## WHAT IS NEEDED
Across the lines of the records below, how many have the string "will" in them? Answer with the number alone.

=== Begin Enclosure ===

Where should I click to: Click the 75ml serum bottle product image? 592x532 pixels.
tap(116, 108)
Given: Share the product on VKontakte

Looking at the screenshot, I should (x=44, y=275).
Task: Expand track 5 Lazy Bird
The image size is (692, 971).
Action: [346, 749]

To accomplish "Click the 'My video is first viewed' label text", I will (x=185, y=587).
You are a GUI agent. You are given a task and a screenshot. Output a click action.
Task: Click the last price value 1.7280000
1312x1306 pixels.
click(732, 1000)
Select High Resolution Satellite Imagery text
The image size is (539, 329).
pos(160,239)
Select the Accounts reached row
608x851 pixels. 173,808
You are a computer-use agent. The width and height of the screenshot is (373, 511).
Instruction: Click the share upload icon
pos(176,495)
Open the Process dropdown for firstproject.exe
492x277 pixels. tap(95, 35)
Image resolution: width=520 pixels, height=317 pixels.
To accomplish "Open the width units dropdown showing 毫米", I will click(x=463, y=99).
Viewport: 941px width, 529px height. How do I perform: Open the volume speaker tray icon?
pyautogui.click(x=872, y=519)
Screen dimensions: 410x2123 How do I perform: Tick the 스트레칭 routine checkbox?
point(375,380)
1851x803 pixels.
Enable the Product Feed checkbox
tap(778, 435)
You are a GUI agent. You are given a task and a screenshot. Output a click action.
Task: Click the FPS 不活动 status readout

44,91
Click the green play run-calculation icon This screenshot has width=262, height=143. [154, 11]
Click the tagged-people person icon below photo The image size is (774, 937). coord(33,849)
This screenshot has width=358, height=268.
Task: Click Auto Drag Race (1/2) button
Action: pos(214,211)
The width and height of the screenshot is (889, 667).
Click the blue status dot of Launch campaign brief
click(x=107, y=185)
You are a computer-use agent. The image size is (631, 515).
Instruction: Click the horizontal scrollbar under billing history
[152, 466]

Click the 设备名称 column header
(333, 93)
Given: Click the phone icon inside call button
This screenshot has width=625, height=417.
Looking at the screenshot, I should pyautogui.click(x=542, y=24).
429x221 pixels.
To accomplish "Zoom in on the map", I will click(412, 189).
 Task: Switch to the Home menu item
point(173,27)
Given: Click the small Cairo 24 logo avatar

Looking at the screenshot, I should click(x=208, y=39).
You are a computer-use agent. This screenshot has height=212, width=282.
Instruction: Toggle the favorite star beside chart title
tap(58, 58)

=== End Enclosure ===

## WORKED SOLUTION
3